• _GIVEN ENTRIES_:
────

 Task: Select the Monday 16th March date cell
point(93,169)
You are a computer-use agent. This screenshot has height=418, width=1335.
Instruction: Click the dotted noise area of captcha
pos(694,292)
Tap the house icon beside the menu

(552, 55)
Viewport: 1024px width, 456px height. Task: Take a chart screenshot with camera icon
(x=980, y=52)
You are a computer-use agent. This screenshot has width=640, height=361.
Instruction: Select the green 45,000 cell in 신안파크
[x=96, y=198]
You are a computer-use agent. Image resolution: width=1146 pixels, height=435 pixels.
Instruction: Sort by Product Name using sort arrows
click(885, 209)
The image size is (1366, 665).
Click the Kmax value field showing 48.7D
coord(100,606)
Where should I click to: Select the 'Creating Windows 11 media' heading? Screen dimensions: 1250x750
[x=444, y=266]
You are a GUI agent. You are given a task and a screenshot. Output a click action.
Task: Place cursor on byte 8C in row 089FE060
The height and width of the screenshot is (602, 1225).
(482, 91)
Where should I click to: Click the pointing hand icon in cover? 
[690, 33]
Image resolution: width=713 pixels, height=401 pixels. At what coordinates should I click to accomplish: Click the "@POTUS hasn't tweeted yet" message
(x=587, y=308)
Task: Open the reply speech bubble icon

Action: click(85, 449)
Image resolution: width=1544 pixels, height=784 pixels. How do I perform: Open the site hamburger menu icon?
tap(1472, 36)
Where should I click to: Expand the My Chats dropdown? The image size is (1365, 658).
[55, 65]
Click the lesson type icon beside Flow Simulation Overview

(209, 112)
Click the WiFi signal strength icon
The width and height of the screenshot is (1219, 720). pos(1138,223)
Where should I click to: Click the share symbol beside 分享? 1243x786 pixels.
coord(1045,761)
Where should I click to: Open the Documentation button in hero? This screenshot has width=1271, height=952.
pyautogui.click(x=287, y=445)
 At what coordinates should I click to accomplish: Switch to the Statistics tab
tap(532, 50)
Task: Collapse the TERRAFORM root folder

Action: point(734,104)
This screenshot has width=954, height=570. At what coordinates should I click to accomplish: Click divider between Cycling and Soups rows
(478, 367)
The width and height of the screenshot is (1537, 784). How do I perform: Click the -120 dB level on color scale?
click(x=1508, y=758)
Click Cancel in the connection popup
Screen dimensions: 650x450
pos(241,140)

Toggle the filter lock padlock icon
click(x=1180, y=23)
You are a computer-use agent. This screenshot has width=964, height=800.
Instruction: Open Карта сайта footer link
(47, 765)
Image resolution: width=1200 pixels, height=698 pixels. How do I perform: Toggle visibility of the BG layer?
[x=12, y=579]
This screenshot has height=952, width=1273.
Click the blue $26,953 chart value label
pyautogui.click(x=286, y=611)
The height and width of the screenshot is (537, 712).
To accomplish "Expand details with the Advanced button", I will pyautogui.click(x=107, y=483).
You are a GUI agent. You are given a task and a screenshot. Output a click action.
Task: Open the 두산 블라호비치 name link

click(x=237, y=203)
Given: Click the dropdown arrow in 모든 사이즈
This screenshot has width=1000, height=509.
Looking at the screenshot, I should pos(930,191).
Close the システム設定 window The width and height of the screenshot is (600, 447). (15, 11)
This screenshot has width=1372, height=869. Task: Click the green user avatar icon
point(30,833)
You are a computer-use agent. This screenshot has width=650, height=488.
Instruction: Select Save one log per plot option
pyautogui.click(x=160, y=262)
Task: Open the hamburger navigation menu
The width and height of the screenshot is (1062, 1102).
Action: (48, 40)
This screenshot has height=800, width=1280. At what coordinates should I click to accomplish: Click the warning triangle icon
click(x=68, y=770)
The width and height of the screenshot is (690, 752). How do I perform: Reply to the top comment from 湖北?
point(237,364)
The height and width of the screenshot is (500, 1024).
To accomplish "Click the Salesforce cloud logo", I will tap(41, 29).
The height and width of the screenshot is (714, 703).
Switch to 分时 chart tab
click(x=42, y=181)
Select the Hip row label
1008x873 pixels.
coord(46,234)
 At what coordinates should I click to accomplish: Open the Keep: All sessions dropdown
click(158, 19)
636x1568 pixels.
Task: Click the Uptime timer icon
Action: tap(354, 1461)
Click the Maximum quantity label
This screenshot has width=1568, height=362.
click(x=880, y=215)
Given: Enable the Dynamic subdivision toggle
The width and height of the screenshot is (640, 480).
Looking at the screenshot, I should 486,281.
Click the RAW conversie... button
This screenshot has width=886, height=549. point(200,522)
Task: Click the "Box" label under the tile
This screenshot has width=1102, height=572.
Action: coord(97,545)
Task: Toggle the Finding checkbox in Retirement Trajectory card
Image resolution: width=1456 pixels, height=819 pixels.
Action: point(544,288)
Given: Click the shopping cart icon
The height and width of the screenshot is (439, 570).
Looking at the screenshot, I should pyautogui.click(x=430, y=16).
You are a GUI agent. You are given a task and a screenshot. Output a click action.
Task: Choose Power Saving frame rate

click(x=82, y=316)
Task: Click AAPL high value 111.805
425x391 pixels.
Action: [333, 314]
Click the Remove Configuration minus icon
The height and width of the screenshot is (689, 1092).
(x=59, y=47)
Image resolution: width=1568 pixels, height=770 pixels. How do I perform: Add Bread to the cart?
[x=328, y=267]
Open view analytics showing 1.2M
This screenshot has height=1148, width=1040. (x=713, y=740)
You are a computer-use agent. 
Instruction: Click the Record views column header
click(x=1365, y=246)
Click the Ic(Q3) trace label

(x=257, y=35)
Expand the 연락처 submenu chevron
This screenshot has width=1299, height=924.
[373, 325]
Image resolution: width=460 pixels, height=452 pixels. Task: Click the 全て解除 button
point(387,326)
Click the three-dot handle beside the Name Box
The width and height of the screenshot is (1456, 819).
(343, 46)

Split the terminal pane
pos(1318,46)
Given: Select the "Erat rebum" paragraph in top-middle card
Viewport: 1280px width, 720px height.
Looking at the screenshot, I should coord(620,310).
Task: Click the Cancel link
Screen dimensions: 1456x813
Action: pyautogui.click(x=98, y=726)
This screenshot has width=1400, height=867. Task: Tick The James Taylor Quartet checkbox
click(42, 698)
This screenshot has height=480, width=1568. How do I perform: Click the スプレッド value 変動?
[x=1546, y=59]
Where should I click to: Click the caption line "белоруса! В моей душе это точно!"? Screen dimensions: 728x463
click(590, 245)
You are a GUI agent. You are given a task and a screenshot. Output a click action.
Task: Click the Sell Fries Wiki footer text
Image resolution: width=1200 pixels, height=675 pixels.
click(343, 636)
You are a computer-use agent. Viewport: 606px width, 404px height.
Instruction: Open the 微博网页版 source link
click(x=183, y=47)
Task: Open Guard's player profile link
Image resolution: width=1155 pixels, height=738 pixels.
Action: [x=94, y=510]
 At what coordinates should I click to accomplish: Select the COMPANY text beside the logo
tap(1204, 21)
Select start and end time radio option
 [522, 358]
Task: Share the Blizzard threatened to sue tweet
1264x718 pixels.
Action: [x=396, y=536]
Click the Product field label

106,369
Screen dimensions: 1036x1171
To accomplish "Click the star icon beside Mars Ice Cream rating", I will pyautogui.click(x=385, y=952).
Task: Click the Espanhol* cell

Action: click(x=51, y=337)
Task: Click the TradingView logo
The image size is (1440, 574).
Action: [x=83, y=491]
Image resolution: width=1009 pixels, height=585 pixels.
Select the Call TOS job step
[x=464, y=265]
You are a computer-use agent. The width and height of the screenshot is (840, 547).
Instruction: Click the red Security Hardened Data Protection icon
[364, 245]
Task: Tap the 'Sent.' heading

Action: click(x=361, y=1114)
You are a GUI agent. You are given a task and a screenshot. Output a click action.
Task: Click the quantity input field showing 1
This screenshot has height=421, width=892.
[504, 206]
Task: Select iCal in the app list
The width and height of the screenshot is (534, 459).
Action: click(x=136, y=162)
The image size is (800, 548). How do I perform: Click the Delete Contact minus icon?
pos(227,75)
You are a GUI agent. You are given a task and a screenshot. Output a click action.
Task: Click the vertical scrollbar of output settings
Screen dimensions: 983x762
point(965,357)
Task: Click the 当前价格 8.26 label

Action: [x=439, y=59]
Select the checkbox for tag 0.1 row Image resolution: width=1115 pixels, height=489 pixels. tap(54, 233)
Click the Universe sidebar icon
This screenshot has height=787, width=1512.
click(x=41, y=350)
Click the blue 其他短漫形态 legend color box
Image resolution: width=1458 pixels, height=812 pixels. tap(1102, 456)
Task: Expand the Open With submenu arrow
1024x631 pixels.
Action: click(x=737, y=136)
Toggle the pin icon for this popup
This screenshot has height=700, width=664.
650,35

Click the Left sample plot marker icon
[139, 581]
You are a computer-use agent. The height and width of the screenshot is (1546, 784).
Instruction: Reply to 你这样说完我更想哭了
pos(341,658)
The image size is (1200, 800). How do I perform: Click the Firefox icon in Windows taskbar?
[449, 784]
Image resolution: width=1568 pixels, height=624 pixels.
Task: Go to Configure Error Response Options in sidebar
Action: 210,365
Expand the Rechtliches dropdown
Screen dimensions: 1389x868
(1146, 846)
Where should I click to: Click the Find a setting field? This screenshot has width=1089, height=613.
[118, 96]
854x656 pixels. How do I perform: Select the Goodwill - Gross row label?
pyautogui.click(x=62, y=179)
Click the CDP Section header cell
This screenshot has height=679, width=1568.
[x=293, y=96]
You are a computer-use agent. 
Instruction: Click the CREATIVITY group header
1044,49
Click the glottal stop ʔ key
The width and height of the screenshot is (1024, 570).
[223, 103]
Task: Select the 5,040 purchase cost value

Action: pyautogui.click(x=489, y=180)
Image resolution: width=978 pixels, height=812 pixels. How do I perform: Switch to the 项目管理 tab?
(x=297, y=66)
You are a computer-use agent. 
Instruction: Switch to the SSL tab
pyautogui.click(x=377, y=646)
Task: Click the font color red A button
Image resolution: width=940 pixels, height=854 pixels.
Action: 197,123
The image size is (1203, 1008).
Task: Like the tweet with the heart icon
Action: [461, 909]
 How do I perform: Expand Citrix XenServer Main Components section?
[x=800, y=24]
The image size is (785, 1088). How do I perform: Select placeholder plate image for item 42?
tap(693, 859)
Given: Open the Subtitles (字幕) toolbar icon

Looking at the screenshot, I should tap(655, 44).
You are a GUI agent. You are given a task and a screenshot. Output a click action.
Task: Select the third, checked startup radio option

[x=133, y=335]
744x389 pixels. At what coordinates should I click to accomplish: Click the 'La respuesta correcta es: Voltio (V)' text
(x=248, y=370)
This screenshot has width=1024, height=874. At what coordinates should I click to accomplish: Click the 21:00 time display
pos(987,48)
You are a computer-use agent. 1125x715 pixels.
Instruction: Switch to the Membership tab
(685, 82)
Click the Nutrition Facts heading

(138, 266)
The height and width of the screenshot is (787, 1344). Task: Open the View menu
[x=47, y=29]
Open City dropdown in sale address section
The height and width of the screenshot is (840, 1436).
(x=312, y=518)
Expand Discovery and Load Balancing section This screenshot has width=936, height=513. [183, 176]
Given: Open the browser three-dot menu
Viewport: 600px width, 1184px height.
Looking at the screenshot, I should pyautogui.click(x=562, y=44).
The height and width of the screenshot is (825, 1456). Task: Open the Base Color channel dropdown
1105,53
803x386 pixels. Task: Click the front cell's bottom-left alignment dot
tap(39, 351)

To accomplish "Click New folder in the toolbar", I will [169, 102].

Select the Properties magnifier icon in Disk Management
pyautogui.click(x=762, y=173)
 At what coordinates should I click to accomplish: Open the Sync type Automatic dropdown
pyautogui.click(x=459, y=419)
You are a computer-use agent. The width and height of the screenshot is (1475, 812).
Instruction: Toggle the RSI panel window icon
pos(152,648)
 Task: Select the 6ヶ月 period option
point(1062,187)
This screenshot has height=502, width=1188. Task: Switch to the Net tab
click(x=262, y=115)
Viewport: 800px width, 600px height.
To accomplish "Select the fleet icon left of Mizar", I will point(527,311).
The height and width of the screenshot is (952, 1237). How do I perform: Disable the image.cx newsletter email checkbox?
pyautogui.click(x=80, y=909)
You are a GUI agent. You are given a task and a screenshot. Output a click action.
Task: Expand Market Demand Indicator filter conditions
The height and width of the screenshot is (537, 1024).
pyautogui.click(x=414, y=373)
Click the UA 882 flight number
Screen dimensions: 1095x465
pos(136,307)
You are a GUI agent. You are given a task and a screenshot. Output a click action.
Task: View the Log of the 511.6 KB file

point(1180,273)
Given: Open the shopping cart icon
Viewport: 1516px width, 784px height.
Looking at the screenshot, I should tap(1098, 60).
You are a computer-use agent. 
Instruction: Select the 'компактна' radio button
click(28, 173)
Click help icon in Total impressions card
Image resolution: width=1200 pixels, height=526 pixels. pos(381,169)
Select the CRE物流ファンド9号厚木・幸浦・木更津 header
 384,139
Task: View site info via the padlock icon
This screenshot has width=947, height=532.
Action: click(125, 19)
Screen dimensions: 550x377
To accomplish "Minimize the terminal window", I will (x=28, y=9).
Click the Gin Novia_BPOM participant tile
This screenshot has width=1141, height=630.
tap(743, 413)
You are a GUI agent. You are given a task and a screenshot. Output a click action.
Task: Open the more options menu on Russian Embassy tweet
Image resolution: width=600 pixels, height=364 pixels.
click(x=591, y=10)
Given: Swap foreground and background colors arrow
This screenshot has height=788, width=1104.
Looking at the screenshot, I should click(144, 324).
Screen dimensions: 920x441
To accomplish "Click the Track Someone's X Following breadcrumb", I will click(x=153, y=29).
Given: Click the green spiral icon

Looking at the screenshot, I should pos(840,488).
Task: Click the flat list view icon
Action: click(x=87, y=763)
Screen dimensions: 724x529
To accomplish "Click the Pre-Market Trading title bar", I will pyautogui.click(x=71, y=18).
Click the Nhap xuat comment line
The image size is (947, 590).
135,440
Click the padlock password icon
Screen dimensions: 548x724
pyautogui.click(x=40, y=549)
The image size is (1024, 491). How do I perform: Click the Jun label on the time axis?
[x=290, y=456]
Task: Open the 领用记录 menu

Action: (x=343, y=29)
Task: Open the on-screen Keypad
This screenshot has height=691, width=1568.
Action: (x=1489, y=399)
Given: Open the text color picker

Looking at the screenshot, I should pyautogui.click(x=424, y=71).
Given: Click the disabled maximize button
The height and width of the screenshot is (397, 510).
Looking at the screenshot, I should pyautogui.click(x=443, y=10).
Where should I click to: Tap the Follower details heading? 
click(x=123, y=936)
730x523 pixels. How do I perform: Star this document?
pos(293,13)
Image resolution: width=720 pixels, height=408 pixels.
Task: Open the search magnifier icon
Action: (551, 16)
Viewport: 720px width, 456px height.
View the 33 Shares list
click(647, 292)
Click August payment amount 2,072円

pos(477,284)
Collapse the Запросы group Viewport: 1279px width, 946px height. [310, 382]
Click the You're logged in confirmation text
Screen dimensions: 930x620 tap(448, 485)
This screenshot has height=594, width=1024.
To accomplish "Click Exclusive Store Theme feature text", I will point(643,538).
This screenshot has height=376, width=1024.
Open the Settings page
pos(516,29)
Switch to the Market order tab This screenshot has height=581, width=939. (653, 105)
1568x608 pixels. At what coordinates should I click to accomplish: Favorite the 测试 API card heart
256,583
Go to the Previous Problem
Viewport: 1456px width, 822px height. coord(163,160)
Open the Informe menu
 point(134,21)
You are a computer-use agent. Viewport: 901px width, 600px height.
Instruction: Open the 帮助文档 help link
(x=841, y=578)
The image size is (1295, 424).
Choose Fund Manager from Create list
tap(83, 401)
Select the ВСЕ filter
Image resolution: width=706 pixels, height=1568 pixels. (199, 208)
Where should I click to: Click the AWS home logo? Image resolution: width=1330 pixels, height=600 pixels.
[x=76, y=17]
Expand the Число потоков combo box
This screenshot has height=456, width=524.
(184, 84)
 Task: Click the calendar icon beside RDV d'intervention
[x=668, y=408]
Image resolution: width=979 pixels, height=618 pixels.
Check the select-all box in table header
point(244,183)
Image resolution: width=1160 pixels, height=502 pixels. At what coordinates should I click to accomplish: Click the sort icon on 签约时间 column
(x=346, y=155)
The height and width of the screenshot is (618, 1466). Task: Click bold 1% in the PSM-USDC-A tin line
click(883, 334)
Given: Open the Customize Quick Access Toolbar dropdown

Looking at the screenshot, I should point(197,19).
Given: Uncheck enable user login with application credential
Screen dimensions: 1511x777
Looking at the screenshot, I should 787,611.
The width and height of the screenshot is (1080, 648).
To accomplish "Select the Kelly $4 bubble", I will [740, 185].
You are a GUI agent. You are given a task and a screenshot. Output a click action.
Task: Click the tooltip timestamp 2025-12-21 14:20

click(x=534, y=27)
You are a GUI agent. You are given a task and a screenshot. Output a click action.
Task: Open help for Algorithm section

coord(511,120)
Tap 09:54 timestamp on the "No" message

────

Within the data above, the lines from the one with "Instruction: Select the 'компактна'" to the one with "Task: View site info via the padlock icon" must be repeated exactly; no other line belongs in the answer.

Instruction: Select the 'компактна' radio button
click(28, 173)
Click help icon in Total impressions card
Image resolution: width=1200 pixels, height=526 pixels. pos(381,169)
Select the CRE物流ファンド9号厚木・幸浦・木更津 header
 384,139
Task: View site info via the padlock icon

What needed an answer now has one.